# Required action
Only the lines that include "dialog" should be copied from the data below.

# Data in this exercise
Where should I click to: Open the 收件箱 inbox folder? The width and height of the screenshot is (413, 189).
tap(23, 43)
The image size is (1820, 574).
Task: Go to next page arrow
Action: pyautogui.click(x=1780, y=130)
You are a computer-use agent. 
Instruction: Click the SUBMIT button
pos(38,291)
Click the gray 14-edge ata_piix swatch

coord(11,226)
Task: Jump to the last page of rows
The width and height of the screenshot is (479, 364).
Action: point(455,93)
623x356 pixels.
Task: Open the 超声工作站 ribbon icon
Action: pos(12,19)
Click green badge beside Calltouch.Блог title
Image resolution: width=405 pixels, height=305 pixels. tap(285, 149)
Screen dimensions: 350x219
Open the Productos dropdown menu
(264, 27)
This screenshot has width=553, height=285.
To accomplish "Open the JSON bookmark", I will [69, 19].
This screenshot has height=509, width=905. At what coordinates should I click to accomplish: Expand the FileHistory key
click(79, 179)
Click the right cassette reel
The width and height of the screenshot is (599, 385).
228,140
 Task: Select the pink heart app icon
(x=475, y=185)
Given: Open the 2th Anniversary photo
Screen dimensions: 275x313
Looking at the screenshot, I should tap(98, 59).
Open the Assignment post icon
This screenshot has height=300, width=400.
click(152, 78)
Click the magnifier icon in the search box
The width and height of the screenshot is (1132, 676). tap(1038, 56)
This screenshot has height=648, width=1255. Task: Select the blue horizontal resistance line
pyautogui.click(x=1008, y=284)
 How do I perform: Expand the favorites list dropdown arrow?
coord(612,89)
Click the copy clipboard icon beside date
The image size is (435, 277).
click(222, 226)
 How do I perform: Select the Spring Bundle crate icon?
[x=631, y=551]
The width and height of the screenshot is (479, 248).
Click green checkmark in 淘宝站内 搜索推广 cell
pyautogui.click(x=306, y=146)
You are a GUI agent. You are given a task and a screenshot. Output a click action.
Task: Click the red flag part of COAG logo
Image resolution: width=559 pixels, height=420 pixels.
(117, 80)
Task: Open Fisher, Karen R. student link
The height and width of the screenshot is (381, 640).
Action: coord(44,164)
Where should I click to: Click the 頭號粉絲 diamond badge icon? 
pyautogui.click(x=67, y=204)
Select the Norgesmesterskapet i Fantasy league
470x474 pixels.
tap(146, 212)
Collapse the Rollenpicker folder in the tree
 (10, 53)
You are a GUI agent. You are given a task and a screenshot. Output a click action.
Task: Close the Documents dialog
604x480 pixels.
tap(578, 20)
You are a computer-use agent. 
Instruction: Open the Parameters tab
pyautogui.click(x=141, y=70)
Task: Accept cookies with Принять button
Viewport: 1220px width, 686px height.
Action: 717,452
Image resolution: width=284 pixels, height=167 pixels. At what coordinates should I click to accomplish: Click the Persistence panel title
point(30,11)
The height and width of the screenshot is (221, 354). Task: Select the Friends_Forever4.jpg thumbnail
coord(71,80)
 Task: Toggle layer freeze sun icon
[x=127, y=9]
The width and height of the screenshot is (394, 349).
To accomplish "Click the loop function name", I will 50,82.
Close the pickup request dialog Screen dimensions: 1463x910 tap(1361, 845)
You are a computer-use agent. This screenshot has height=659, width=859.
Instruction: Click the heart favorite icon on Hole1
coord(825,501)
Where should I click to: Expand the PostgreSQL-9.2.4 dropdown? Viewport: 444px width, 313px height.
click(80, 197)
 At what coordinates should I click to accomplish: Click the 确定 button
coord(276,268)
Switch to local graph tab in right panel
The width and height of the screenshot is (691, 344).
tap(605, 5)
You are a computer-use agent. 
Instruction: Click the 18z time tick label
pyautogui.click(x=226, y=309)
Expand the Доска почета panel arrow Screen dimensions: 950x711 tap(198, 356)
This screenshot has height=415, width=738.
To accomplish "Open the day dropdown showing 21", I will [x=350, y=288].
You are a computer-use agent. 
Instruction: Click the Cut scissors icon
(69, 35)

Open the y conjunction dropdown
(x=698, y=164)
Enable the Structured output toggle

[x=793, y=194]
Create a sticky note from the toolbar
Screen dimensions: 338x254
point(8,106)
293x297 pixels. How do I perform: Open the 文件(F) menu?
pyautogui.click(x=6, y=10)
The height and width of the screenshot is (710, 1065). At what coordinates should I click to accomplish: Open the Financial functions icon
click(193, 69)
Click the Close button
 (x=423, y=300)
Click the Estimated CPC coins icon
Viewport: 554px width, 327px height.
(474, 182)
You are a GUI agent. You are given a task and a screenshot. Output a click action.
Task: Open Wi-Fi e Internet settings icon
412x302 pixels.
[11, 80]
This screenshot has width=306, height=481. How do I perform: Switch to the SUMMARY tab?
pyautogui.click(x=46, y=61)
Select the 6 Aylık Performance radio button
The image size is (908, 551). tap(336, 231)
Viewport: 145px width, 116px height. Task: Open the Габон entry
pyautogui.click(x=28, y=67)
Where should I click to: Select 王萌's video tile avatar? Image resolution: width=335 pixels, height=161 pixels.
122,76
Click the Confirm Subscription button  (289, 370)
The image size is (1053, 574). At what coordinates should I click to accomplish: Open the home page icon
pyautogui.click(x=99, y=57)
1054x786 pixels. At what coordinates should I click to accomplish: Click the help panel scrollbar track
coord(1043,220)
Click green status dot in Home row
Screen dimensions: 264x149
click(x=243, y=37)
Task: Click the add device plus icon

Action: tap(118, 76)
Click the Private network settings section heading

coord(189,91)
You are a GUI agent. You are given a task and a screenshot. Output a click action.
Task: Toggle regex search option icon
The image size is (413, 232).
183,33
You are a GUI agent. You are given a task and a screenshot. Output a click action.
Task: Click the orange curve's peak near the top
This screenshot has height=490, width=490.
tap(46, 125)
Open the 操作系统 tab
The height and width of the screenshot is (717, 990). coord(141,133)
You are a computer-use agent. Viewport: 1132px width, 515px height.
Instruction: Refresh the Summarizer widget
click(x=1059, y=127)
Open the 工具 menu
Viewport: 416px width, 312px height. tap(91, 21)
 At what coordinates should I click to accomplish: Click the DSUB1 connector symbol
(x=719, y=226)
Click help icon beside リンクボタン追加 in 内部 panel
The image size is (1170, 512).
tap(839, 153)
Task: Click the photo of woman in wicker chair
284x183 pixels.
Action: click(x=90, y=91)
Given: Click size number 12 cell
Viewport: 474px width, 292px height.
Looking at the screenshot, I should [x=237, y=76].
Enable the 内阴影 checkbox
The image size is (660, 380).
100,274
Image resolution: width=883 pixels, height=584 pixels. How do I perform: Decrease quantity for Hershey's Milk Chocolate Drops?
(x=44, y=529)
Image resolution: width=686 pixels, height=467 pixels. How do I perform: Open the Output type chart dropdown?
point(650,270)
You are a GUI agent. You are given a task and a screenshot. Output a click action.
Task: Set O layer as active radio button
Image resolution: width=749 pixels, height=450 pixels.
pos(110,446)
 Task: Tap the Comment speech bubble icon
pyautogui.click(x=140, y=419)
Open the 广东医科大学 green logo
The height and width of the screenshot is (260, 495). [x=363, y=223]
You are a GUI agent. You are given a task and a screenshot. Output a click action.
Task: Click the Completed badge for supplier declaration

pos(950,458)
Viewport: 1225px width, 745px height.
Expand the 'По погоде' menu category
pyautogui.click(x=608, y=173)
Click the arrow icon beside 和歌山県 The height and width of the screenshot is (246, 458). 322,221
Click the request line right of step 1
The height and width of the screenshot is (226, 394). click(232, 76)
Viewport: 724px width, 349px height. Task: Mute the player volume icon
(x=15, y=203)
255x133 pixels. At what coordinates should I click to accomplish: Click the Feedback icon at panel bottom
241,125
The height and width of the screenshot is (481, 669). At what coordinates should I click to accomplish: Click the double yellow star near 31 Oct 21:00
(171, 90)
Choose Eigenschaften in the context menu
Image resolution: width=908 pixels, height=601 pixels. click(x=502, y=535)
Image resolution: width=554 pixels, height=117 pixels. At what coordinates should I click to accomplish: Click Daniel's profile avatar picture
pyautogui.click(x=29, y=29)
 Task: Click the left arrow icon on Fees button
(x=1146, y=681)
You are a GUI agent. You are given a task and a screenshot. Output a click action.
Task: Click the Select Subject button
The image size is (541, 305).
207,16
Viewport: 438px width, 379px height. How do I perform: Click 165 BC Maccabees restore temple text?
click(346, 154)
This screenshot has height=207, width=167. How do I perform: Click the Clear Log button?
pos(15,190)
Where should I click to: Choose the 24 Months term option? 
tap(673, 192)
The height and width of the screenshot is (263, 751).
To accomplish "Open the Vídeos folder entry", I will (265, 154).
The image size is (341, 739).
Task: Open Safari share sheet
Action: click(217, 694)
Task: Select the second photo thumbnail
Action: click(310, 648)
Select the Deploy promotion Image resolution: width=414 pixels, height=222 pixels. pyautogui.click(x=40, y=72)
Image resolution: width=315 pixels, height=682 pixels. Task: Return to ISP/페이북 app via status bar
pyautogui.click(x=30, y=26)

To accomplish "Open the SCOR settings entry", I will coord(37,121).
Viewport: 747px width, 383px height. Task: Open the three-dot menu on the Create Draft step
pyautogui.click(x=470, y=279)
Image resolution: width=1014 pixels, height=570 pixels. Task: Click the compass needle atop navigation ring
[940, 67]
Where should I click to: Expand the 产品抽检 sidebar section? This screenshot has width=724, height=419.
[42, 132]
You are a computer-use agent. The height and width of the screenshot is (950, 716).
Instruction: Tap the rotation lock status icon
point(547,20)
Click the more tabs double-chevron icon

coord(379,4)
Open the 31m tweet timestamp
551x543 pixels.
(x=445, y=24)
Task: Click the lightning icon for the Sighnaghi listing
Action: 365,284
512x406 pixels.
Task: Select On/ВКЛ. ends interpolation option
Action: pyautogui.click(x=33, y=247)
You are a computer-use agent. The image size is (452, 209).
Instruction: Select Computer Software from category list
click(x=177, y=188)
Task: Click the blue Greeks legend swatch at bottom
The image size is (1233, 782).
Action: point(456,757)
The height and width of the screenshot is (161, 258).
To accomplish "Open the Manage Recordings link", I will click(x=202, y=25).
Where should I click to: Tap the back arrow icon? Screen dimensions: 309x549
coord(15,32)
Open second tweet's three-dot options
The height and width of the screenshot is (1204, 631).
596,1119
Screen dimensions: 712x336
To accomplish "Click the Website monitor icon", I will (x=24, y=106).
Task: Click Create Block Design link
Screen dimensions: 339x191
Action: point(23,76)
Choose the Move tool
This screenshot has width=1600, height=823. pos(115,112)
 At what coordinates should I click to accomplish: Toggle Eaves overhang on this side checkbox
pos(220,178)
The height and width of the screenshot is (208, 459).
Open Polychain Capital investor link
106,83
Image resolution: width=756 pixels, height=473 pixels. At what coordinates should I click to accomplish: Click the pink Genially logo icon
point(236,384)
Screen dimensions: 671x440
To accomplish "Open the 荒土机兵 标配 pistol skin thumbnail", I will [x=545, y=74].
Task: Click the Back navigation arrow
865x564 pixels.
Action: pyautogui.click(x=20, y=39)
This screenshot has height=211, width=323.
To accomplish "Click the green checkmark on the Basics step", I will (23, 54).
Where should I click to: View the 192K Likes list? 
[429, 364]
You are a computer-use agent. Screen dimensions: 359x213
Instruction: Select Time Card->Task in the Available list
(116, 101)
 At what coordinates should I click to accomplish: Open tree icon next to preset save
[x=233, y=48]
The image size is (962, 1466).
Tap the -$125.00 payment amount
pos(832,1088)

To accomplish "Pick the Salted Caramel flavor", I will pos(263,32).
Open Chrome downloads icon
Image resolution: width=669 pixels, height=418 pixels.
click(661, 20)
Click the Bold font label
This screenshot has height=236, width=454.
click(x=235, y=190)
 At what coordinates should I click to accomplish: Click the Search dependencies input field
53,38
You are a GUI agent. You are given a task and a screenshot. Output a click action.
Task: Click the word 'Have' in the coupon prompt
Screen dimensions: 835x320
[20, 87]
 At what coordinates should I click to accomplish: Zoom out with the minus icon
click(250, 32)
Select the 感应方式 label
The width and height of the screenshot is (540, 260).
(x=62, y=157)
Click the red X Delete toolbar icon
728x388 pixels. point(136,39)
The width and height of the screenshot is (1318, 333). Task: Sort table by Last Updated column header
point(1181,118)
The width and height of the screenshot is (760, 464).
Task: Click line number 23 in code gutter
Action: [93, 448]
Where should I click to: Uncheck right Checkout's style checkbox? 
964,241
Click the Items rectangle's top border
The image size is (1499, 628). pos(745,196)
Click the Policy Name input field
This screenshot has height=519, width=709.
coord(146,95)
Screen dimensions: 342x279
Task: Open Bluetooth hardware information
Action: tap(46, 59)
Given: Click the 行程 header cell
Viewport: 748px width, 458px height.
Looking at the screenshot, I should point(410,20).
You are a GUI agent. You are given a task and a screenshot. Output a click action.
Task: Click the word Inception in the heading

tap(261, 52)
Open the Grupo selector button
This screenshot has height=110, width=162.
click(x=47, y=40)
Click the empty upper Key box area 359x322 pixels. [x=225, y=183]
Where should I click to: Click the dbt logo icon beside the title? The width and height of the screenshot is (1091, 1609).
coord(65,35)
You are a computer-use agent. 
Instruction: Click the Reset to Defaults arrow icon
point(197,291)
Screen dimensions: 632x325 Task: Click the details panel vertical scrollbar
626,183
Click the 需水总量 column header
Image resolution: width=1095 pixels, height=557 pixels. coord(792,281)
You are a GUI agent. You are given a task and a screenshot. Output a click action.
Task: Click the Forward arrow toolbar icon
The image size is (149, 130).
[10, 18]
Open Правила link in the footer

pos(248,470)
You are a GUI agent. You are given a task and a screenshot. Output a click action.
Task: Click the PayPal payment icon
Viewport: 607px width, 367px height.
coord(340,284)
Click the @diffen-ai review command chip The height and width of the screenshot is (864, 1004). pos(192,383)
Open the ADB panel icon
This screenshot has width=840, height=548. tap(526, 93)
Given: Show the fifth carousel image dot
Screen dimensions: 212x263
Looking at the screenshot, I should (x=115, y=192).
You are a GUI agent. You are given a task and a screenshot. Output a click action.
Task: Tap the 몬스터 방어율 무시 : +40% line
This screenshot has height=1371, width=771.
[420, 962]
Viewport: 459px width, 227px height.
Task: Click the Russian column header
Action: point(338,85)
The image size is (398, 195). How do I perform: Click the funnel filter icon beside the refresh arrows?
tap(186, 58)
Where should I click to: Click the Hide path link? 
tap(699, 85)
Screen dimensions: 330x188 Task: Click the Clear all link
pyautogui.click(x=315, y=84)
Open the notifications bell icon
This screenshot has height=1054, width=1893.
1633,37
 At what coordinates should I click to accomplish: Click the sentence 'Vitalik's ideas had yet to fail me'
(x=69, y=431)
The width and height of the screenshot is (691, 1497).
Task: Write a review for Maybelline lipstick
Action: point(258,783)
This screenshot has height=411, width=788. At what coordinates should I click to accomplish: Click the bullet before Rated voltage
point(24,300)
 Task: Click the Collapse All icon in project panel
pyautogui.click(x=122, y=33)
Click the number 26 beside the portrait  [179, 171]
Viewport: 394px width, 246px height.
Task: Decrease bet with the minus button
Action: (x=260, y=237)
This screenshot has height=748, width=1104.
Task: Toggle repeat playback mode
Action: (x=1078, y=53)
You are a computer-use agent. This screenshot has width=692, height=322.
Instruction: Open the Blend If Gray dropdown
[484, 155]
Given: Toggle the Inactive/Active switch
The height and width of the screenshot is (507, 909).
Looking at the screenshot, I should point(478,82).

# Result for this exercise
Task: Close the Documents dialog
Close the pickup request dialog Screen dimensions: 1463x910 tap(1361, 845)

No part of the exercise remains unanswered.